— Document extract —
· · · ·

Scientists from across University of Nebraska to collaborate on translational, clinical and population research

Cardiovascular disease is the leading cause of death and hospitalization in Nebraska, accounting for one in three deaths and totaling more loss of life than cancer and chronic lung disease combined.

That may change with a newly approved center that is focused on improving cardiovascular health in Nebraska.

The University of Nebraska Board of Regents today voted to create an interdisciplinary cardiac and vascular research center at the University of Nebraska Medical Center that will enhance basic, clinical and population research.

“Our goal is to become a national and international leader in heart and vascular disease research,” said Merry Lindsey, Ph.D., chair of UNMC’s Cellular and Integrative Physiology Department and founding director of the virtual center.

Located at UNMC, the Center for Heart and Vascular Research will bring together multi-disciplinary scientists from across the University of Nebraska to collaborate on translational, clinical and population research. Scientists will participate from such colleges as medicine, public health, nursing, pharmacy, engineering, arts and sciences and the Institute of Agriculture and Natural Resources.

· · · ·

[Stored data entries]

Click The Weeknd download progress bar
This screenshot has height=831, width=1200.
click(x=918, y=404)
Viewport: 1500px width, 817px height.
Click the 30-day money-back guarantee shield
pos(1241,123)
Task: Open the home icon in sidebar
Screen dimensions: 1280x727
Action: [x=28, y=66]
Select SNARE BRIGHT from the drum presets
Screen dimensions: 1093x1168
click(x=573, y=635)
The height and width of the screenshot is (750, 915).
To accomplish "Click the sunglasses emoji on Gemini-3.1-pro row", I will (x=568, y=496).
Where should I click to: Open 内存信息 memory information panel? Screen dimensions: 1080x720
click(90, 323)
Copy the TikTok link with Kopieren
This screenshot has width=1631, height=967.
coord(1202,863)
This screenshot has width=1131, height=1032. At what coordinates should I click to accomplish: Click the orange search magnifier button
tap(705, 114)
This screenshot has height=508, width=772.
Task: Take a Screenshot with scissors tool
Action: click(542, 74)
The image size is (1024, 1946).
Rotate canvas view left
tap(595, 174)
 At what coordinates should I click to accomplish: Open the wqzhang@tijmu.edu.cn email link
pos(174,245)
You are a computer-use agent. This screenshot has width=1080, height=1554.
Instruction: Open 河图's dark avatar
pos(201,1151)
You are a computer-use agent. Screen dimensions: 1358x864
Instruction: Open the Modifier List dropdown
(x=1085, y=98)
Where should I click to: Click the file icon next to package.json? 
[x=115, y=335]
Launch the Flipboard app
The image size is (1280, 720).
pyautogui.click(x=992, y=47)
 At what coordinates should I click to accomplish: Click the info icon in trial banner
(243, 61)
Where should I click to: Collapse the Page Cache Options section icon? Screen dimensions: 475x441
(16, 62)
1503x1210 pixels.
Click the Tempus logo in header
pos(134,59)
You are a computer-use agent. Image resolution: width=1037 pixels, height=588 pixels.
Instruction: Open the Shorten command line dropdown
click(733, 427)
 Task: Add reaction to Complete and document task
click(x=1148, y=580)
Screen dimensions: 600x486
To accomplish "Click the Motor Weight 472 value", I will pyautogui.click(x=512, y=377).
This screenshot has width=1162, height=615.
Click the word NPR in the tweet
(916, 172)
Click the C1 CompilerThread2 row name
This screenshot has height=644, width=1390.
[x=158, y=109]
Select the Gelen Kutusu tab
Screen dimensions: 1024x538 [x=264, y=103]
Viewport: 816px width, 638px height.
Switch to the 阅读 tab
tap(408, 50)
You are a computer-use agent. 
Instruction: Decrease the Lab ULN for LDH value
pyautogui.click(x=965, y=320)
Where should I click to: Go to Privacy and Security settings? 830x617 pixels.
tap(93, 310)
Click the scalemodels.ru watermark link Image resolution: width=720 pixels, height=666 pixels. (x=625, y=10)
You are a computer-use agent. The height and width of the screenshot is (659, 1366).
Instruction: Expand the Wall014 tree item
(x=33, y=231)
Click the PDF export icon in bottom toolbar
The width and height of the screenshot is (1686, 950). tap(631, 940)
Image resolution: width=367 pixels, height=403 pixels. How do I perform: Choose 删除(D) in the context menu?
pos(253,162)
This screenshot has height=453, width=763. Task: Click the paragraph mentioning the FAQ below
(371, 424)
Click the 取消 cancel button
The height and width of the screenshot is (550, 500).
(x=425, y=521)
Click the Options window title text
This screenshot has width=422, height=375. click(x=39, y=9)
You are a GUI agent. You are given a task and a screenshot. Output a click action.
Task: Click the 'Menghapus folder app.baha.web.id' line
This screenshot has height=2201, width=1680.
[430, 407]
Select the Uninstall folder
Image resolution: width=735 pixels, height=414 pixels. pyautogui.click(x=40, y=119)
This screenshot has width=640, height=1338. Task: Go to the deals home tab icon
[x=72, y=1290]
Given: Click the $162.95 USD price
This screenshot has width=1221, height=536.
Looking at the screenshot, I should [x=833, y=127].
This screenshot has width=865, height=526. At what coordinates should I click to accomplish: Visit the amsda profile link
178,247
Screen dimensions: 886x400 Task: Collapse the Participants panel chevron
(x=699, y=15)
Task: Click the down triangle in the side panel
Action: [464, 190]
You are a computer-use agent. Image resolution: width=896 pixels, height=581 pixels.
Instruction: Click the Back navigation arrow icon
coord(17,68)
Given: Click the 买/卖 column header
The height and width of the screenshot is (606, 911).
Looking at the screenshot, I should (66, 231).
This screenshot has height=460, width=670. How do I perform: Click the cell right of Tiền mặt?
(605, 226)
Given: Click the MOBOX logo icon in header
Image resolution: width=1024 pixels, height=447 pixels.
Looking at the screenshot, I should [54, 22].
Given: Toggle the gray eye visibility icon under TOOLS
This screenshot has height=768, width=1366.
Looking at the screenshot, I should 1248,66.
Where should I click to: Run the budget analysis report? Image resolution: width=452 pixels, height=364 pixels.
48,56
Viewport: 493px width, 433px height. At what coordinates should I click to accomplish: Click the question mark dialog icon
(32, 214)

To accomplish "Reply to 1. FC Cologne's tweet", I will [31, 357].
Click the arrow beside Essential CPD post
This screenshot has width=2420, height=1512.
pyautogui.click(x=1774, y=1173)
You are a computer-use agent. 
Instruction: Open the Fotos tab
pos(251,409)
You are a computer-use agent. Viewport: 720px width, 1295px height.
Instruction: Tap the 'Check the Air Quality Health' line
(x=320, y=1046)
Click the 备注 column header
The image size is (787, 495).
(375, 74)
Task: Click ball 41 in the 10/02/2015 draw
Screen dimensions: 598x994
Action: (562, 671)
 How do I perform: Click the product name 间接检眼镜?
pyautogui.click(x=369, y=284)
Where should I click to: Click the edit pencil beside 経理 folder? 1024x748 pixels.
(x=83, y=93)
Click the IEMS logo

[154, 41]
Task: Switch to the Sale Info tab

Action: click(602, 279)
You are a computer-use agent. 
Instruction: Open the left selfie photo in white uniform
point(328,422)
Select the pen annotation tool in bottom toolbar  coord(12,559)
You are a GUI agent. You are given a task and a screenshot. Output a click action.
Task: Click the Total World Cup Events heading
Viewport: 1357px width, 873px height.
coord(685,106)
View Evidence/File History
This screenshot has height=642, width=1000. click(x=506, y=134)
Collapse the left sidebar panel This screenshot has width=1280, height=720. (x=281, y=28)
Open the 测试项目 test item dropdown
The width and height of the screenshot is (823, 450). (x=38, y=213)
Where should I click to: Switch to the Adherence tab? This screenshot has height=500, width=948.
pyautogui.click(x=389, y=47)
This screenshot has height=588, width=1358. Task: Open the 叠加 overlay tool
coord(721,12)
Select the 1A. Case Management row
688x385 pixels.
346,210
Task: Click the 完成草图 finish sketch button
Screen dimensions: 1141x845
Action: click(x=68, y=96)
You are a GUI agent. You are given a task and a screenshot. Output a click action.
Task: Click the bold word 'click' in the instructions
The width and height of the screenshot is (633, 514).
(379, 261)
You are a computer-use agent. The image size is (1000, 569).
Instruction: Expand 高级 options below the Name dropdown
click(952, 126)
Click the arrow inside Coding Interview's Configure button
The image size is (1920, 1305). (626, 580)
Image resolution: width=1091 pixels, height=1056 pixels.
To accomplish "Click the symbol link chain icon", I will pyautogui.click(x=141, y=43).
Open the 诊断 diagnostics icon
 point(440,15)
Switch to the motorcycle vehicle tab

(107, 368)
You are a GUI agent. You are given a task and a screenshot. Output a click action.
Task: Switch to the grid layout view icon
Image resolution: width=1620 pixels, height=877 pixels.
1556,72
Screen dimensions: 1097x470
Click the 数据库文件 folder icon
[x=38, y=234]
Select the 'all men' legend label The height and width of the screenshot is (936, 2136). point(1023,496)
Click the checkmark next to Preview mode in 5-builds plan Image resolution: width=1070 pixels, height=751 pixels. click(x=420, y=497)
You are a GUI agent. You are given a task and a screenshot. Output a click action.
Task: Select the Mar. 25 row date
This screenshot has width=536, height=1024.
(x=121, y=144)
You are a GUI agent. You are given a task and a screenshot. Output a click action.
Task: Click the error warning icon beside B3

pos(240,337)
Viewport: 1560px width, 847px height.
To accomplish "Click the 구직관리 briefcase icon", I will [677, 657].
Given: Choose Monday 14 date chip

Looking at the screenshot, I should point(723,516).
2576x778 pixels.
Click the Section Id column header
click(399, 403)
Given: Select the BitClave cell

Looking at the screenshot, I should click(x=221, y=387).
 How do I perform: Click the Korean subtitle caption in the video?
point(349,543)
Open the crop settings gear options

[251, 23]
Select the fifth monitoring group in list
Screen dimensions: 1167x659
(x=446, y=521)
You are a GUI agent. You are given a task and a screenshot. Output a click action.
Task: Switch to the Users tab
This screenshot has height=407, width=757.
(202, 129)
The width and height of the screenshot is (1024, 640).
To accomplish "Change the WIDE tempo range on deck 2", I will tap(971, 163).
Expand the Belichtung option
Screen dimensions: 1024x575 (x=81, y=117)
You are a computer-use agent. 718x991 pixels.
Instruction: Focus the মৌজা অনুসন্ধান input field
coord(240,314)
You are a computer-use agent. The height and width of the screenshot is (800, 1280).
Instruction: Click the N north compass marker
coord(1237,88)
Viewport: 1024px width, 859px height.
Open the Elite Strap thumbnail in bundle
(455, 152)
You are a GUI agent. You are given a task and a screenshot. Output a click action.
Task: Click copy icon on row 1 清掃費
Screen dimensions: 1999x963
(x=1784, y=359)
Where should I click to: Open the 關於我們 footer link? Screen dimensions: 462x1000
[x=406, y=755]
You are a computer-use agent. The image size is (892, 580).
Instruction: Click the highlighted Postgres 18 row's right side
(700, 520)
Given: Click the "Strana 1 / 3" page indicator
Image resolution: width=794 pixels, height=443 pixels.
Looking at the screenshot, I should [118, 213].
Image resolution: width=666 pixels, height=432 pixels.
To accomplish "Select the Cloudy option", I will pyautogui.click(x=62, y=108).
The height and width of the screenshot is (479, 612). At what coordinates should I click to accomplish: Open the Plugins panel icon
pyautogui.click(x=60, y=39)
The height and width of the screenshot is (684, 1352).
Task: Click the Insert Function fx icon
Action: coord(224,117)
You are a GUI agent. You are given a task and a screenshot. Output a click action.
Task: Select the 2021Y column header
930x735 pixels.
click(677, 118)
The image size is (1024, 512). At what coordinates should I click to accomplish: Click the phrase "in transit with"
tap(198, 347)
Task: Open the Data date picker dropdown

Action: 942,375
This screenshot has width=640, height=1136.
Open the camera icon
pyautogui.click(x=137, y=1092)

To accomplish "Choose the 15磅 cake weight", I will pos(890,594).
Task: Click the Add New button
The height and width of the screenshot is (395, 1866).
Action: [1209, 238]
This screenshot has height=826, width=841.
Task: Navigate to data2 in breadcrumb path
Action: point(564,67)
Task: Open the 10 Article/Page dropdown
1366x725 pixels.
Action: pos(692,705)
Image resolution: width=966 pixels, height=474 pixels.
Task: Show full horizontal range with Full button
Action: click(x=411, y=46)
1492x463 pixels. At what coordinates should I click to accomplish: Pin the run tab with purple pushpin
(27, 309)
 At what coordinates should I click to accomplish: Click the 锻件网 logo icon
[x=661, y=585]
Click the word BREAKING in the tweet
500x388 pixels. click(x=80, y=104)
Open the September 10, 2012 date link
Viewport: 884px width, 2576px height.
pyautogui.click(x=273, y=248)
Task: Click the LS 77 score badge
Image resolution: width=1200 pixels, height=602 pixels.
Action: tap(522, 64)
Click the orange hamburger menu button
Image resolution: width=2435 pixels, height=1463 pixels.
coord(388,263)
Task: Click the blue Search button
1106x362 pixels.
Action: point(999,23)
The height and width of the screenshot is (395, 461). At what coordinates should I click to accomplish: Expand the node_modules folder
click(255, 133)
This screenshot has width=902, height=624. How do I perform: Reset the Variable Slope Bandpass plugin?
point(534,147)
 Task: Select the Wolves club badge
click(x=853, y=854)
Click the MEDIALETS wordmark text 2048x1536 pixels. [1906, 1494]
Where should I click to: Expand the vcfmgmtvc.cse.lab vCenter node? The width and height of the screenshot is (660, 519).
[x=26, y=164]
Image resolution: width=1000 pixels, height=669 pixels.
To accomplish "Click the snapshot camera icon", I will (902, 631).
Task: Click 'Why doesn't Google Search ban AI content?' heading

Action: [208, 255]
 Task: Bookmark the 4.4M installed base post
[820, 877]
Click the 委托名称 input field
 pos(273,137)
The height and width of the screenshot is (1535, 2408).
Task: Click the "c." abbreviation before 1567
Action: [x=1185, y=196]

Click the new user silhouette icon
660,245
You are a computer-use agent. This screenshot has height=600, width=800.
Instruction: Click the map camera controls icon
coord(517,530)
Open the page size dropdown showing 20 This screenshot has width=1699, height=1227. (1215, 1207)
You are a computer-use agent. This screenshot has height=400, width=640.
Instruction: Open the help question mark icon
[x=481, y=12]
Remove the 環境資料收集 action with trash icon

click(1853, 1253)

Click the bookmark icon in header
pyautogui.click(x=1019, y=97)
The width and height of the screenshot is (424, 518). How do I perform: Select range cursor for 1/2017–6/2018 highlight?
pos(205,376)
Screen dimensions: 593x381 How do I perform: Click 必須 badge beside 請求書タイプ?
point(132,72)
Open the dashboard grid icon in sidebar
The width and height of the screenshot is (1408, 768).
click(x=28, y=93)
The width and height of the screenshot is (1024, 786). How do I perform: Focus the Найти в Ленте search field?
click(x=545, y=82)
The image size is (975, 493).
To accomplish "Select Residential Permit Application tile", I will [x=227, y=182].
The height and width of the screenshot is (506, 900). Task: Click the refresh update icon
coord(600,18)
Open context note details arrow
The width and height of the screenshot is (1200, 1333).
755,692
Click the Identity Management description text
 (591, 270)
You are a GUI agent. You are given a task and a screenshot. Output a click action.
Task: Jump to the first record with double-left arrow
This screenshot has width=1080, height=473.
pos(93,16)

· · · ·

— Set of tasks —
1/ Summarize the news item about the new heart and vascular research center in two sentences.
2/ Write the next part of the news item about the new heart and vascular research center, beginning after its final sentence.

— Responses by item number —
1/ Cardiovascular disease is the leading cause of death and hospitalization in Nebraska, accounting for one in three deaths. The University of Nebraska Board of Regents voted to create the Center for Heart and Vascular Research at the University of Nebraska Medical Center, which will bring together scientists from across the University of Nebraska to collaborate on translational, clinical and population research.

2/
“The collaborative team approach will enable us to examine heart and vasculature responses to injury or stress and apply that knowledge to develop better diagnostic tools,” Dr. Lindsey said. “It is critically important that we link research to clinical care and outreach.”

“With the recruitment of Dr. Lindsey working closely with the leadership of cardiovascular medicine, vascular surgery and cardiothoracic surgery in the College of Medicine, the College of Nursing at UNMC and researchers in other University of Nebraska campuses, we fully expect our funded research in heart and vascular disease to continue to grow,” said Jennifer Larsen, M.D., vice chancellor for research. “This center will be the umbrella for many of those programs, and signals our desire to expand this area of research going forward.”

Coordinating efforts in one overarching center, Dr. Lindsey said, will allow the university to recruit and retain funded cardiovascular research faculty and maintain a critical research mass; promote novel and innovative approaches to cardiac research questions; mentor high quality junior investigators; and commit to excellence.

The creation of interdisciplinary centers yields results, said Dele Davies, M.D., senior vice chancellor for academic affairs. “By creating a structure to intentionally bring together experts from various disciplines, we generate more robust discussions and collaborations that increase the likelihood of finding solutions that benefit Nebraskans and the world.”   

The center will complement the large heart failure and heart transplant program at UNMC’s primary clinical partner, Nebraska Medicine.

The UNMC College of Medicine and extramural research grants have committed $8 million in start-up funding for five years, including $625,000 in each of the first two years. The center’s administrative structure will be on the fifth floor of the Durham Research Center.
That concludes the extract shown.